:: Task details ::
Print, from the listing below, the lines starting at the line containing "Where should I" and ending at the line containing "Screen dimensions: 722x1568", exactly as they stand, and print nothing else.

:: Supplied information ::
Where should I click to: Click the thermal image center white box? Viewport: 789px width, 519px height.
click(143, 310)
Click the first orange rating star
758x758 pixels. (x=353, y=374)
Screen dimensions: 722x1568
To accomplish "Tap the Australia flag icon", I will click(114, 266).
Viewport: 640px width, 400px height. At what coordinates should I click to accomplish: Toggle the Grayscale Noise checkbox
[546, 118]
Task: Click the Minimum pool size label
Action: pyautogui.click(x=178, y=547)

--

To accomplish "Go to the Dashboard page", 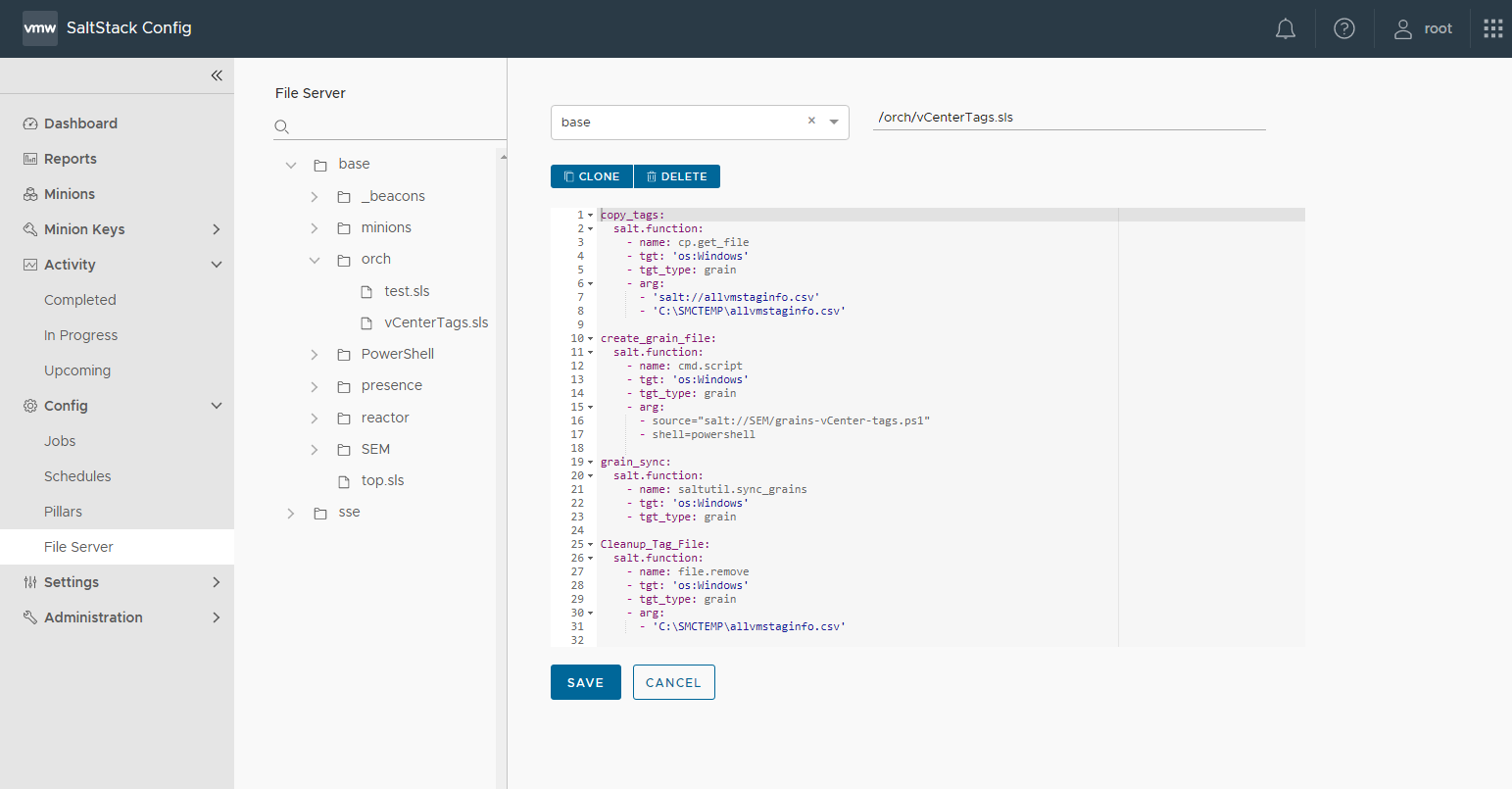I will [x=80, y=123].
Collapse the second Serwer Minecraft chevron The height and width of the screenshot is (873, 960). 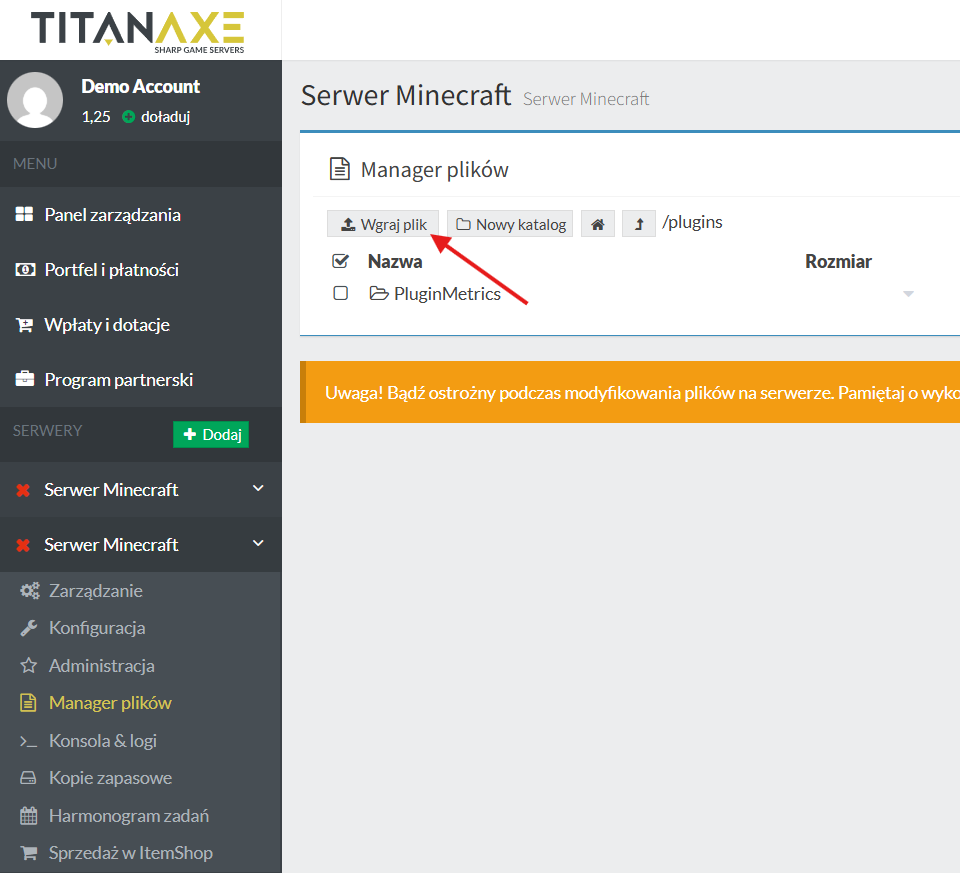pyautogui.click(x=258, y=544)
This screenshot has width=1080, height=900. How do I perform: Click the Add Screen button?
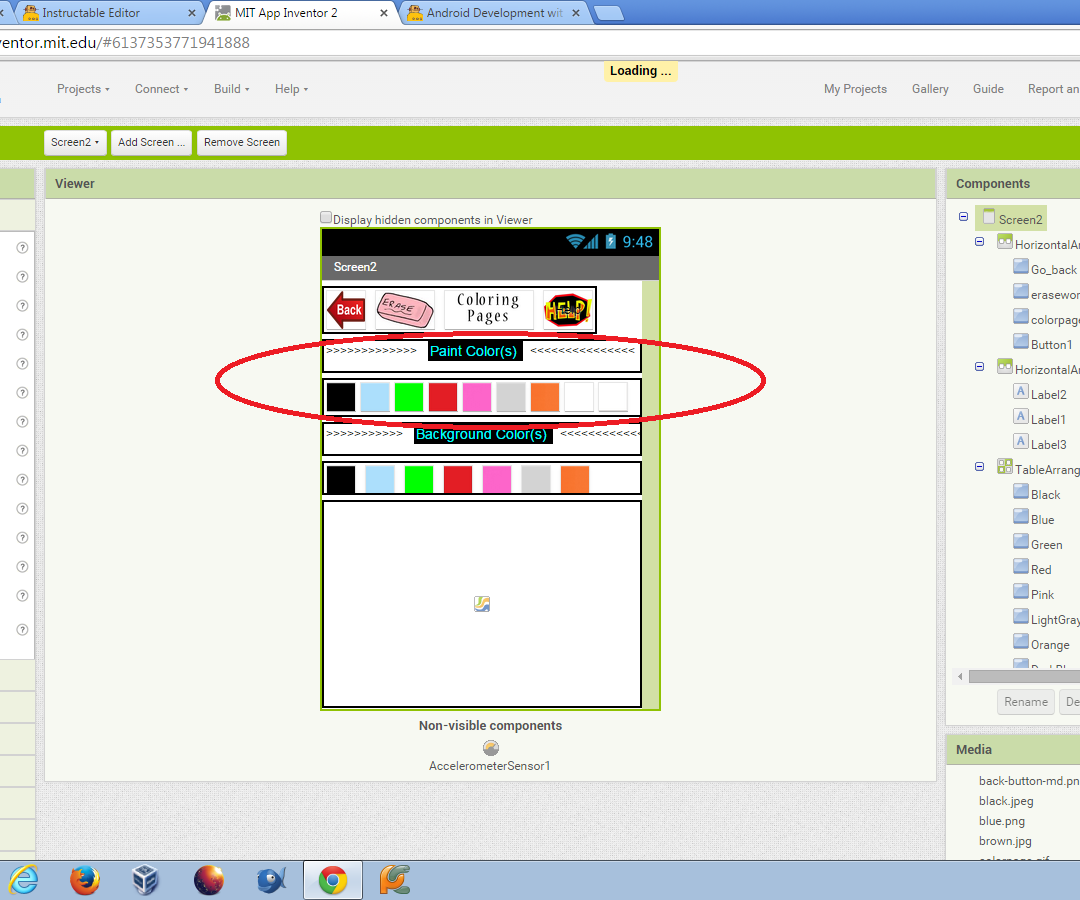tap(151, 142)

:: Answer box ::
Where should I click to: Click the thermal image center white box? Viewport: 789px width, 519px height.
click(143, 310)
Click the first orange rating star
758x758 pixels. (x=353, y=374)
Screen dimensions: 722x1568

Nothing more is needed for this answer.